### Source material
● ● ● ● ● ● ●
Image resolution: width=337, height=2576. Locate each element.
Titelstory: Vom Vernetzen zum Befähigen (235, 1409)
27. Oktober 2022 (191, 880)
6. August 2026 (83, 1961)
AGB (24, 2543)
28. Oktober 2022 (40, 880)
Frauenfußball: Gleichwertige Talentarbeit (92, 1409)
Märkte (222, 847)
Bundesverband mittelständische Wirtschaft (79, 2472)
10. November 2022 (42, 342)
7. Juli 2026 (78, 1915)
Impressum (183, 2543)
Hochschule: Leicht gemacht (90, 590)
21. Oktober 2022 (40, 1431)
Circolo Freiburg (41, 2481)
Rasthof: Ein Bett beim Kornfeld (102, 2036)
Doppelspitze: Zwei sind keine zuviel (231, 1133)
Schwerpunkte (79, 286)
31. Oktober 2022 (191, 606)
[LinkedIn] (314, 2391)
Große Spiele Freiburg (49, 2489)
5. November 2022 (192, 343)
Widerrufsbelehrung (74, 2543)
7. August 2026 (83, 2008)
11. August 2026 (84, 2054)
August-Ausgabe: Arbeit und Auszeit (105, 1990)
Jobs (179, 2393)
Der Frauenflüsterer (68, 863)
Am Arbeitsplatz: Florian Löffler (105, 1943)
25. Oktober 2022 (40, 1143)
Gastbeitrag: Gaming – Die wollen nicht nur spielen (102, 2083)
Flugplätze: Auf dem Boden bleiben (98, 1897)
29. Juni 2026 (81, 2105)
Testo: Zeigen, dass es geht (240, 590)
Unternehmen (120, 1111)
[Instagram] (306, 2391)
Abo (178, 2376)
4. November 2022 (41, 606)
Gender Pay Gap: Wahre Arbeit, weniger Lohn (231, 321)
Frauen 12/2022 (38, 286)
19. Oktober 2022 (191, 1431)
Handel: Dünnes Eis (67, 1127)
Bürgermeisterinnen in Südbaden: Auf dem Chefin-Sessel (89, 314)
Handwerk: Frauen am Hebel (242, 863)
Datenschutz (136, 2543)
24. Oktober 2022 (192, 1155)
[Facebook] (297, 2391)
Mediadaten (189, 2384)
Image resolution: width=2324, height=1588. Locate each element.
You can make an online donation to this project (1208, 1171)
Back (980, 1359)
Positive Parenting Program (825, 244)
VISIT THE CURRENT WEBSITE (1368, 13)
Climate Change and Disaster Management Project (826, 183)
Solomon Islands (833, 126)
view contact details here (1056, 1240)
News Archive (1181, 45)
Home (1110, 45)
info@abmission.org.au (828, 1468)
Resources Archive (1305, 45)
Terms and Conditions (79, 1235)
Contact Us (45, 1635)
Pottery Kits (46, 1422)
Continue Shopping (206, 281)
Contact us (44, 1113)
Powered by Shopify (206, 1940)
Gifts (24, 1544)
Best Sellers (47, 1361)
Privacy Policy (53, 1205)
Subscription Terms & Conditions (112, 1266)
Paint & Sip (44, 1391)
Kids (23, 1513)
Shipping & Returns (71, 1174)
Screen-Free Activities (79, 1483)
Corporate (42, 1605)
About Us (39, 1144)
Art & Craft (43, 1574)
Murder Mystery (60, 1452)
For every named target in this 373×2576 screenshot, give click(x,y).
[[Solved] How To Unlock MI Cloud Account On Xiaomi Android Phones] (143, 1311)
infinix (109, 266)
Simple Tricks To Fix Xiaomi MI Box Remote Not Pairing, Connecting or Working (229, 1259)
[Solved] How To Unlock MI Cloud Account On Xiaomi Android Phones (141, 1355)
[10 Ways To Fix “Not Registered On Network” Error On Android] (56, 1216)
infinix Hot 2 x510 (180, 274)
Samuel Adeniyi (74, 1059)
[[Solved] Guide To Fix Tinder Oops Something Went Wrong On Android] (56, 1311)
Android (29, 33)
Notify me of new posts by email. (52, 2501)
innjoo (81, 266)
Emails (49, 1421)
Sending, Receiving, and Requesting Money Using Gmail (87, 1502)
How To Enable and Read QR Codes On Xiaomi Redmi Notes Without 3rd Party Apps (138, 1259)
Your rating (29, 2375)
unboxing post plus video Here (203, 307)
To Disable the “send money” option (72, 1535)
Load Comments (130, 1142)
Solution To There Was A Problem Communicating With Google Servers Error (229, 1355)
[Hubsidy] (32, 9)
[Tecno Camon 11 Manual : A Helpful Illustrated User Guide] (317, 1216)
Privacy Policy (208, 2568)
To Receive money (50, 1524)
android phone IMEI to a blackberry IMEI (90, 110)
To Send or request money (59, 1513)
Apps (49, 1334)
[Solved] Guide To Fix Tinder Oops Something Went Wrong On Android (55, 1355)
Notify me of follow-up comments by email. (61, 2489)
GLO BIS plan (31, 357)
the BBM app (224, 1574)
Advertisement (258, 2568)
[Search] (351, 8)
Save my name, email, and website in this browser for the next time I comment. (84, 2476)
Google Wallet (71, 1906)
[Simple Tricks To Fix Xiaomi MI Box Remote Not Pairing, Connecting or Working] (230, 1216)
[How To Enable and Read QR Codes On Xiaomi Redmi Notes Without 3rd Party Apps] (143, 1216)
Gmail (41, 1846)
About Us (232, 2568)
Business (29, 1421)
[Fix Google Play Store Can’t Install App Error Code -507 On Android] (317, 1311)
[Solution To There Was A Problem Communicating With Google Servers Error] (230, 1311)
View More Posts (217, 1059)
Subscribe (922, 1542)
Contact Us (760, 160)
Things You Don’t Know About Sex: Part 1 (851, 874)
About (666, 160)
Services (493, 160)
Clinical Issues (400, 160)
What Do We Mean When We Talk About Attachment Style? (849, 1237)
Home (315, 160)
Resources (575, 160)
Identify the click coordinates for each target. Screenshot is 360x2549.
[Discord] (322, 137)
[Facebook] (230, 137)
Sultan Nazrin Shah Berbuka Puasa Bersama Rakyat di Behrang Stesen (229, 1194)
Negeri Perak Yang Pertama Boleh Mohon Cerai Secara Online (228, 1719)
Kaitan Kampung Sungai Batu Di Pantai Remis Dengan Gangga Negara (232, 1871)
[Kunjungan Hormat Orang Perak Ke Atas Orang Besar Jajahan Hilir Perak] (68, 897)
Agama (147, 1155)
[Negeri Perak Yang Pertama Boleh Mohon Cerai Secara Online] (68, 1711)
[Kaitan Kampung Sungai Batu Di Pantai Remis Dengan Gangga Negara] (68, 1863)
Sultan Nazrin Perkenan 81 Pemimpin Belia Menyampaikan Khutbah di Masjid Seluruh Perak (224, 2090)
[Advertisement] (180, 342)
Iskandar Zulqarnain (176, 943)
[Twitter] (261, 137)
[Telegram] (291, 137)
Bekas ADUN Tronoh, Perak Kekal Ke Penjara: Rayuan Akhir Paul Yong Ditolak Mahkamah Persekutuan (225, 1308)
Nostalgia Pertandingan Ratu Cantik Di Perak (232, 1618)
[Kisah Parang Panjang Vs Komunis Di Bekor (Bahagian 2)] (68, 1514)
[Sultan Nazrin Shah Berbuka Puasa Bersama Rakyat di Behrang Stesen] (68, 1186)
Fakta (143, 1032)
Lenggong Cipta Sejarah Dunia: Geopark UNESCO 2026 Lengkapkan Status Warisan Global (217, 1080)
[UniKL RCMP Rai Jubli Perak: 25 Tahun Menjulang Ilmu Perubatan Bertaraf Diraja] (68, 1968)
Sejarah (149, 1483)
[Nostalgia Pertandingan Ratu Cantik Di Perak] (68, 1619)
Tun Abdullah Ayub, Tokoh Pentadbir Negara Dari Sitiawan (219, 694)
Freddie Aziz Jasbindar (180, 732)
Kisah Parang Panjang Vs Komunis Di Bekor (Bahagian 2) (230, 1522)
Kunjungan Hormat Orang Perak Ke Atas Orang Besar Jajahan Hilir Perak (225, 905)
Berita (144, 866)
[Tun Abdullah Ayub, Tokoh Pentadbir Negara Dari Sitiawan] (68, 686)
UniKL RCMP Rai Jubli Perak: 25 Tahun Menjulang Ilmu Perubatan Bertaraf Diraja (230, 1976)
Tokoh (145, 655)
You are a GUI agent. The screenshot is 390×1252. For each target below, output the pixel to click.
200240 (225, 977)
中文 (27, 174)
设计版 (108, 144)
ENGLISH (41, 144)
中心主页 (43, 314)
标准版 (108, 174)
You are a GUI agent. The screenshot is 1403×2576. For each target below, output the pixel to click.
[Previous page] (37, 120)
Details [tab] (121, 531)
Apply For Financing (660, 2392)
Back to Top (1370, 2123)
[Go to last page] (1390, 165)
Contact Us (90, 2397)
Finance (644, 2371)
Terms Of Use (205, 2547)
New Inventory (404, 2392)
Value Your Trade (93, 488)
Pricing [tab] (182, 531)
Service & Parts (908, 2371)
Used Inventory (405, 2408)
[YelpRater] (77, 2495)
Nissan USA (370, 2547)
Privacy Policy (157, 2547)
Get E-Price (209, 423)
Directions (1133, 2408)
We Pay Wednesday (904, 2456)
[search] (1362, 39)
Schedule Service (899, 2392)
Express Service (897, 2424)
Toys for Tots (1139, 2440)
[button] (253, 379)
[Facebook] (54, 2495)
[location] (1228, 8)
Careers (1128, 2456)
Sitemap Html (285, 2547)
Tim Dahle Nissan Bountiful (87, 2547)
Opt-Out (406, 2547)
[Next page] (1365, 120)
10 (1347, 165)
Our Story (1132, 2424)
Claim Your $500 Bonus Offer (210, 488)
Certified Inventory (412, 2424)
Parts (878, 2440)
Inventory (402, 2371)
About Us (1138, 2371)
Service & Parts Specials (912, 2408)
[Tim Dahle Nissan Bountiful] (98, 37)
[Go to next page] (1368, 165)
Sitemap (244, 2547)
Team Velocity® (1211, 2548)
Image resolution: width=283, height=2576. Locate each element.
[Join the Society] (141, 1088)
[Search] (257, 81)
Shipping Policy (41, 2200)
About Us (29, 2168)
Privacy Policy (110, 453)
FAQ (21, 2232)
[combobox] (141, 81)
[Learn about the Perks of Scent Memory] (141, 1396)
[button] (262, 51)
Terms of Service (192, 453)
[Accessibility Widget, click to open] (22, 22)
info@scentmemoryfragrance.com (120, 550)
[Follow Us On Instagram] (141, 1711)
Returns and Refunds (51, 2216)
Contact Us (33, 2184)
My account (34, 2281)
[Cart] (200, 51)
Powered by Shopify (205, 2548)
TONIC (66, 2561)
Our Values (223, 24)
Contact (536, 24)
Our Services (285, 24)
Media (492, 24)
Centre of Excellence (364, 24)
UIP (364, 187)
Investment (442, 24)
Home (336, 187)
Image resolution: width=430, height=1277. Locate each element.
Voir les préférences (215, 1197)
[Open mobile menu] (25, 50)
● ● ● ● ● ● ●
### Task statement
Restate word for word the entries above from the line with "Powered by Shopify (206, 1940)" through the line with "Screen-Free Activities (79, 1483)", inclusive, leaving out everything else.

### Written response
Powered by Shopify (206, 1940)
Gifts (24, 1544)
Best Sellers (47, 1361)
Privacy Policy (53, 1205)
Subscription Terms & Conditions (112, 1266)
Paint & Sip (44, 1391)
Kids (23, 1513)
Shipping & Returns (71, 1174)
Screen-Free Activities (79, 1483)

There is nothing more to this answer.